Segundo a investigação, o valor seria destinado ao delegado em troca de supostos favores. A defesa de Fábio Pinheiro Lopes nega qualquer envolvimento e afirma que o delegado nunca recebeu valores ilícitos.
Afastamento e transferência
Em decorrência das suspeitas, Fábio Pinheiro Lopes foi afastado do cargo de diretor do DEIC e atualmente está lotado no Departamento de Operações Policiais (DOPE), onde exerce funções administrativas. A Secretaria da Segurança Pública (SSP) informou que está apurando os fatos e adotará as medidas cabíveis.
O delegado, que possui mais de 20 anos de carreira, já respondeu a outras sindicâncias internas, mas nunca foi condenado por irregularidades. A Corregedoria agora analisa se há elementos suficientes para abertura de processo disciplinar.
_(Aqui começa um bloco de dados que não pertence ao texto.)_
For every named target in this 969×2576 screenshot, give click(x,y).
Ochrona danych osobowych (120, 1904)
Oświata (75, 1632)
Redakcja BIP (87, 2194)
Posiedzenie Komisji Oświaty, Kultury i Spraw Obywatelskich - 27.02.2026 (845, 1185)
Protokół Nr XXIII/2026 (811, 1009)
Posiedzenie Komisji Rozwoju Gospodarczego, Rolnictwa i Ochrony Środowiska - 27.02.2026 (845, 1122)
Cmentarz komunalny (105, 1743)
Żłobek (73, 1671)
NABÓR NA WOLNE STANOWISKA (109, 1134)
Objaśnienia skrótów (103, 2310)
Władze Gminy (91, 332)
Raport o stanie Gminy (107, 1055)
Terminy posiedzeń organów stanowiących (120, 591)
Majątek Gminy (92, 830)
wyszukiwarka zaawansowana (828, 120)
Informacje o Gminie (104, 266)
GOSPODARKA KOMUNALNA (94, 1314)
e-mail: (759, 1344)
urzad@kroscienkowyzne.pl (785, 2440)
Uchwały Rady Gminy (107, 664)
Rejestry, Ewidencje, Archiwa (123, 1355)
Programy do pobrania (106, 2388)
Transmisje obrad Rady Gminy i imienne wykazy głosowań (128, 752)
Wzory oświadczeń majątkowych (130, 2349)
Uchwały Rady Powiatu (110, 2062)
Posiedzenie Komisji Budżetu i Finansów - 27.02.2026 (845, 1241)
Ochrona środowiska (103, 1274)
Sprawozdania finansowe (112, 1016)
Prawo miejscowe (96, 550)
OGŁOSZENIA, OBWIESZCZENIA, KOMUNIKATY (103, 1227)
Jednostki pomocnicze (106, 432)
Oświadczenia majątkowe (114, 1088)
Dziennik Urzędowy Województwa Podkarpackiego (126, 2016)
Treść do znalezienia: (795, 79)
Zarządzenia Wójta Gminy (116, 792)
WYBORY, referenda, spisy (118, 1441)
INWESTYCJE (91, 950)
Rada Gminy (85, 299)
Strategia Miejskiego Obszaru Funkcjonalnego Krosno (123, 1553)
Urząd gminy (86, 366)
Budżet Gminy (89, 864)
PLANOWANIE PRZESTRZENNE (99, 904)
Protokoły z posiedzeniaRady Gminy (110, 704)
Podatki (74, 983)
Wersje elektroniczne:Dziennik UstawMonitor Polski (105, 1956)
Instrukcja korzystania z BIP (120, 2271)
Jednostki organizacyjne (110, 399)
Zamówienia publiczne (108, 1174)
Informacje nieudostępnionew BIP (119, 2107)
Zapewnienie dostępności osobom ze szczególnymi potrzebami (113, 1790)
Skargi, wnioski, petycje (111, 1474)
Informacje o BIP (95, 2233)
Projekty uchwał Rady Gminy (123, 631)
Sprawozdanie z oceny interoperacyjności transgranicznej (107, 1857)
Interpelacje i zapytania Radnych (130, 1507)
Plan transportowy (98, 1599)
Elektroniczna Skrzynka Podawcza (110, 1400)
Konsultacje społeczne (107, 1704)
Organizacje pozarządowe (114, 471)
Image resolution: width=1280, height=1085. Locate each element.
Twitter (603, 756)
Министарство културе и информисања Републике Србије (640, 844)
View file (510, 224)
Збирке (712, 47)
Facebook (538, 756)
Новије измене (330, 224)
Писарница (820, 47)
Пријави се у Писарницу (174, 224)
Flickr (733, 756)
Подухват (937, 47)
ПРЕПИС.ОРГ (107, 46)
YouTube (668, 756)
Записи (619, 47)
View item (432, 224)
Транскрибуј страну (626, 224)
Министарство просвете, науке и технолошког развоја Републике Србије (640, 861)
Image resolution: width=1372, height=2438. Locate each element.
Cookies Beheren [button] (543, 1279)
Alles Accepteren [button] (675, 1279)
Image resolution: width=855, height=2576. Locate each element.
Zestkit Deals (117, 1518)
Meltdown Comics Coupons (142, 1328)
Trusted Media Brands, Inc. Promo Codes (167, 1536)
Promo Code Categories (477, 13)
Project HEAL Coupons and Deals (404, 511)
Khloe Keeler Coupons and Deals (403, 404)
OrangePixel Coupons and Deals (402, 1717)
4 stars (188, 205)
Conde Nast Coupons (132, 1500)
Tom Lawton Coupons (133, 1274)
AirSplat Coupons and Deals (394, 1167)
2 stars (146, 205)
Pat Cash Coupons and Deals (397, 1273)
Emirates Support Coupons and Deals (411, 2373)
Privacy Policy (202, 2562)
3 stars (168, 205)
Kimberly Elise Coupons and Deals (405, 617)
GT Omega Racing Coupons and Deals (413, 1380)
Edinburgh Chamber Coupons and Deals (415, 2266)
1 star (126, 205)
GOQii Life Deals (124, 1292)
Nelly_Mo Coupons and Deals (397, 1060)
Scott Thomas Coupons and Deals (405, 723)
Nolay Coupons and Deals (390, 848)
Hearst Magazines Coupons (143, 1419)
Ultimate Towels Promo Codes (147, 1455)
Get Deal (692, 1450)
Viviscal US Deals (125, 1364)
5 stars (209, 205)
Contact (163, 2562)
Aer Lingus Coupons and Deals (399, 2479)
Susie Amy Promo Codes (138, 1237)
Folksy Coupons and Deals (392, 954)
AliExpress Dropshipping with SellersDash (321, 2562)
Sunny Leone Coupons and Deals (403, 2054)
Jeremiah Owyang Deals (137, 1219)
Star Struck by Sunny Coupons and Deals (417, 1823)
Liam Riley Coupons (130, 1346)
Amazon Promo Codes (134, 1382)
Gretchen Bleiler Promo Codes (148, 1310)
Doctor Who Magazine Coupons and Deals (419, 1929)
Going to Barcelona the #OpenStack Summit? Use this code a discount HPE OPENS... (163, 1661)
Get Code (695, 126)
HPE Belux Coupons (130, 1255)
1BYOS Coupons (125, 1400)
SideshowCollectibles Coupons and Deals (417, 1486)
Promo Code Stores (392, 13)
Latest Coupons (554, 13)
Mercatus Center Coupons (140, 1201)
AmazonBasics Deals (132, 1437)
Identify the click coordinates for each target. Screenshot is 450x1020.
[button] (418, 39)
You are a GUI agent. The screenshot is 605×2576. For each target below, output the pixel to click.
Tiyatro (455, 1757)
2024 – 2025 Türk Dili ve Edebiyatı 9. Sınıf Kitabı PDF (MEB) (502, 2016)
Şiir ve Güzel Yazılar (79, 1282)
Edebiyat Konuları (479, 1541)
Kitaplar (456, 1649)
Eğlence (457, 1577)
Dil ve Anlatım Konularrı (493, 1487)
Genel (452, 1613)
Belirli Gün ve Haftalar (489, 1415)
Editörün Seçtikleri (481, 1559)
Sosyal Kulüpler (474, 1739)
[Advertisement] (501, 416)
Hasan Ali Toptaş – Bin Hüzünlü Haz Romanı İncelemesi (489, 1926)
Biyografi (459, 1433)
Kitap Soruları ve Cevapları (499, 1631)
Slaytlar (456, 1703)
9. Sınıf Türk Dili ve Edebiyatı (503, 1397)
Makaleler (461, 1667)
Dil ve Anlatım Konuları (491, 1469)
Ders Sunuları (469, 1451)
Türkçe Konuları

Repercussão e próximos passos
A investigação corre em sigilo, mas fontes da Polícia Civil afirmam que a menção ao delegado gerou desconforto na corporação. O caso também é acompanhado pelo Ministério Público Estadual, que pode solicitar o compartilhamento das provas com a Justiça Federal.
O PCC é alvo de diversas operações policiais nos últimos anos, e a lavagem de dinheiro é um dos principais mecanismos de sustentação financeira da facção. Estima-se que o grupo movimente bilhões de reais anualmente em atividades ilícitas.